The logic was too circular to be comprehensible. He claims that his perception of time and space is too warped for him to make sense, but we are clearly shown that he was quite lucid when he manipulated his father, Grisha in a time travel sequence. We are also very clearly told that Eren made a choice to go ahead with the Rumbling and was rather eager to do so. We are also told that he had to convince Ymir to lend him the Founding’s power which undervalues the whole premise of her having waited for him (or Mikasa…pfft) for 2000 years. Then in a very underhanded way, Eren admits to having redirected Dina Fritz, the Smiling Titan on that fateful day to where his mother lay under a pile of debris. So what exactly was Eren’s plan?
He does not seem like the smartest of characters to be given the power to goad the fate of mankind.

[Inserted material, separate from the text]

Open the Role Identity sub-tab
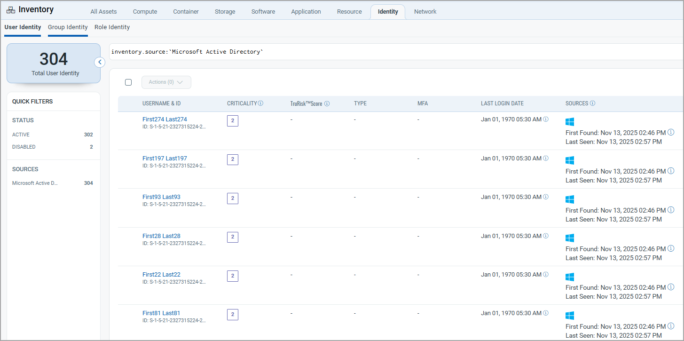684x341 pixels. [x=112, y=27]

He is not only suicidal, he is also hotly murderous. So toward the end when the entire oddball troop of Paradis saviors are whining over Eren’s decapitated head as “you suicidal maniac”, I couldn’t stop laughing. The additional pages that were released show us a couple, if indeed a couple it is (who at least look somewhat like Mikasa and Jean) putting flowers on Eren’s grave…?? Did he not carry out an indiscriminate massacre of innocent people? Eren Yeager’s character was reduced to a disgusting pile of homicidal madness. Even if that was the author’s choice since the beginning, the characters’ reaction towards Eren does not indicate any disgust in the least.

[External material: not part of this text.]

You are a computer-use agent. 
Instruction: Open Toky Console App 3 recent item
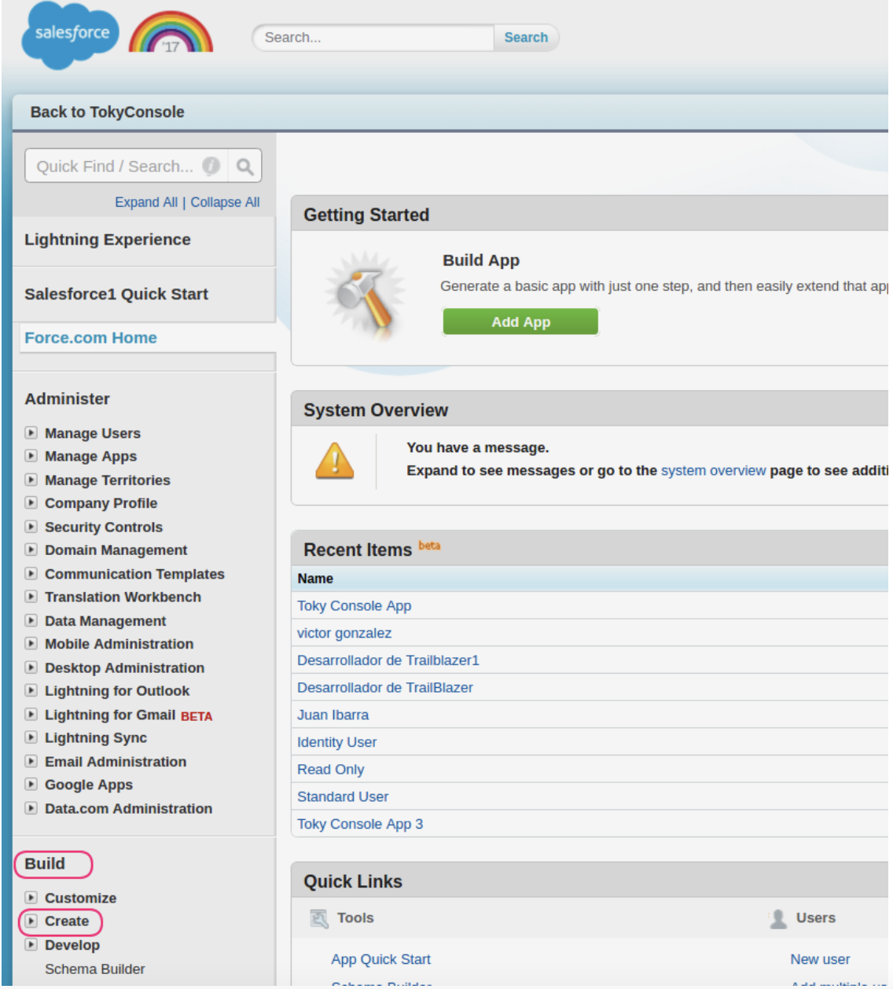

The time-skip plot, if anything, shows that Eren lengthened his own agony by prolonging the death of Bertholdt and enabling further ravage on the walls that happen after the very first breach.

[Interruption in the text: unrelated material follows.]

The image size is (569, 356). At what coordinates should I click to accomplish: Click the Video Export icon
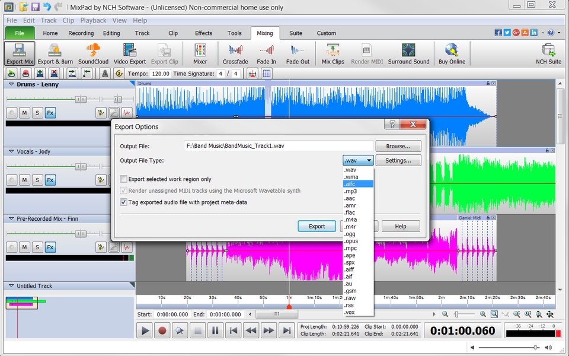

With the rise of social media, there is a current trend among the audience to compare characters from different universes. This time the one to take the fall for Eren’s yardstick for sacrifice is Itachi Uchiha from Naruto.
But I beg to differ. Unlike Eren, Itachi was pushed into a corner with two very unappealing choices, one of which at least saved his younger brother. Itachi does nothing out of hate. He had to choose the lesser of two evils and take a stand or watch the Uchiha clan bring about the Great Ninja War. Kishimoto spends considerable time fleshing out Itachi’s change of attitude, his shift in mood, and a very human aspect of him becoming increasingly uncooperative with his clansmen. It was done so masterfully that even when Sasuke watches the horrifying scene of Itachi coldly standing before their parents’ corpses, the audience knows something’s amiss. But Kishimoto never glamorizes Itachi at all nor does he underwhelmingly push aside the criminal act of genocide. He makes his character suffer, both in life and in death. Itachi, after his crime, lives shamefully like an outcast, pitifully marginalized as a rogue ninja by his own people, afflicted with some debilitating ailment, nearly blind, and eventually dying at the hands of his brother. There is nothing glorious about Itachi Uchiha, yet when his miserable story is unfolded before Sasuke and the audience, everyone feels for him. For a side character, Kishimoto gives tremendous weight to Itachi’s character because his actions directly justify the actions of Sasuke, who indeed is one of the central characters of Naruto.
Eren Yeager however, had a choice. He chose to kill. He chose revenge. And Isayama chose to glorify him.
The series was poorly concluded. Hopefully the anime fixes the time loop debacle and restores Attack on Titan to what it can potentially be; one of the greatest anime series of all time.